Ja czytałam, że matka i siostra przyszły do niego po kasę, bo siostrunia sobie zafundowała kolejne nieślubne dziecko, a kiedy on odmówił zaczęły atakować jego żonę i z tego wynikła awantura. Na ile to jest prawda, to nie wiem :)
Przypomina mi się kultowa instrukcja z f23 krążąca kilka lat temu po internetach: "Jak bić szmatę, żeby nie było śladów"... Ech, były czasy :]
Szkoda, że
po 1. Oceniasz jego grę aktorską po życiu prywatnym (dając mu niską note za to, że domniemanie jest damskim bokserem)
po 2. Oceniasz kim jest po plotkach z pudelka czy innego serwisu. Nie znasz go osobiście, a wydajesz wyrok po informacji z jakiegoś szmatławca.
1. Nie dałam żadnej oceny. Pojawiłaby się pod moim nickiem.
2. Słyszałam jego wypowiedź w której przepraszał bo go poniosło...dosł. " I got carried away". Ewidentnie był zawstydzony, ale cóż z tego. Stało się.
No ale pzerpsił i żałuje, widzę gość niegodny jest twojego wybaczenia. Masakra z Toba jest kobieto, zreszta nie jestes wyjatkiem...
Cenię sobie dobrą rozmowę, a nie subiektywne ochy i achy i inne wydechy czy wielokropki, także też pozdrawiam.

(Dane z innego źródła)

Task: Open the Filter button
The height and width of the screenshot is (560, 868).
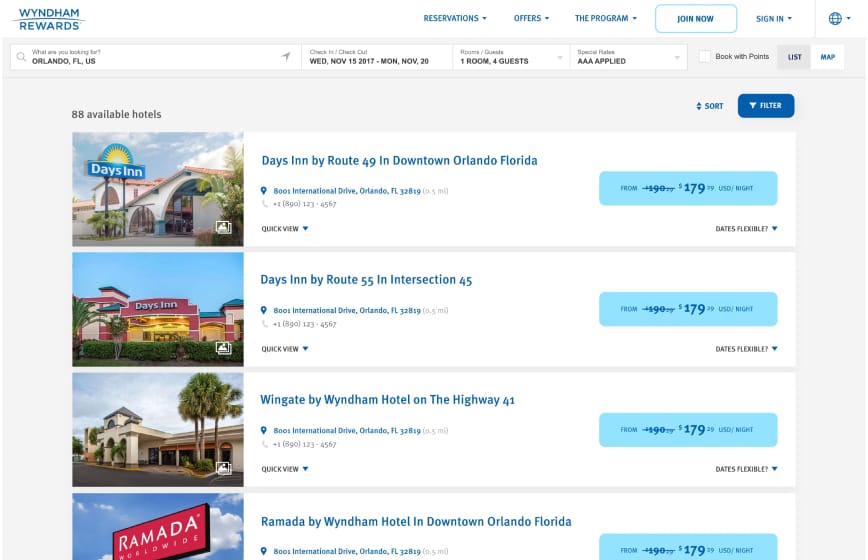Action: [x=765, y=106]
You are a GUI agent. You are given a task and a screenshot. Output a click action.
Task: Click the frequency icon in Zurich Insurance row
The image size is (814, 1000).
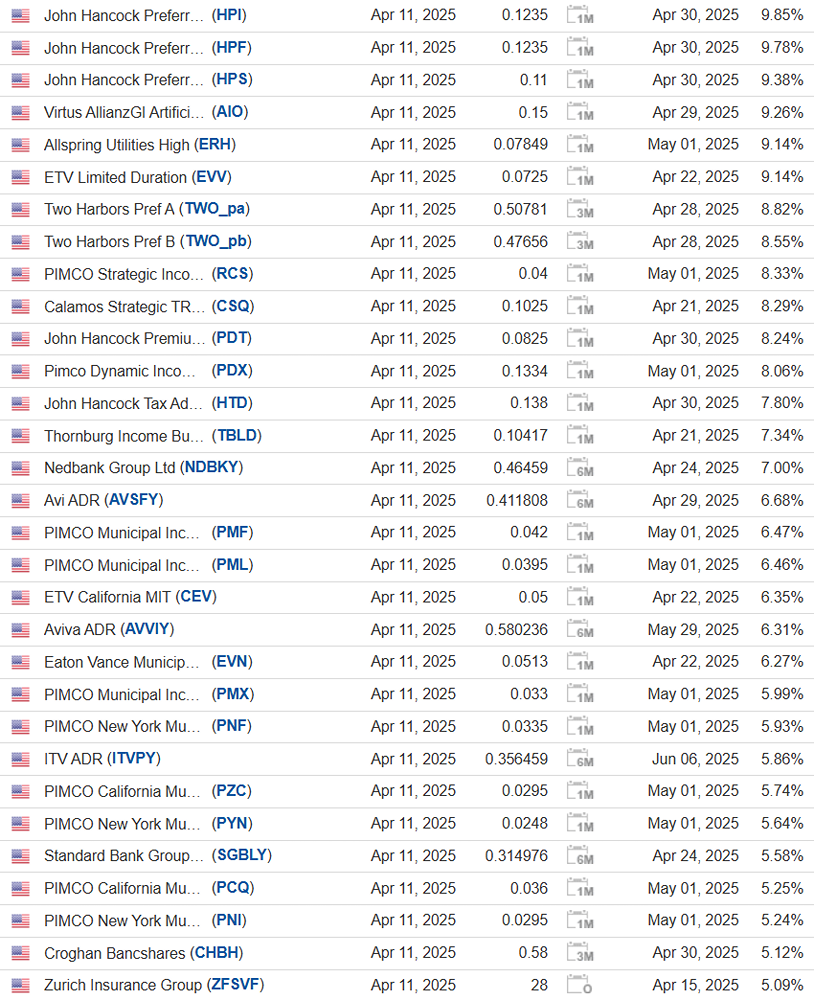point(580,985)
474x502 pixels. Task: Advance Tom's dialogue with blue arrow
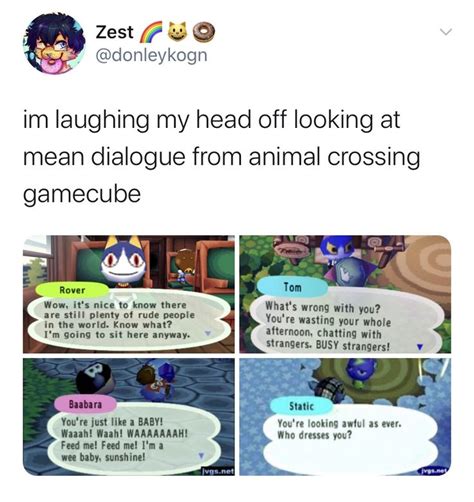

Oceniam go jako aktora. Wysoko. To moja ocena osobista jego dorobku aktorskiego, ale nie dałam noty na filmwebie.
Oceniam go jako człowieka po tym co padło z jego ust parę lat temu, przyznał się. Wiele stracił w moich oczach. Nie proszę jednak o dyskusję w tym temacie, nie zależy mi na tym.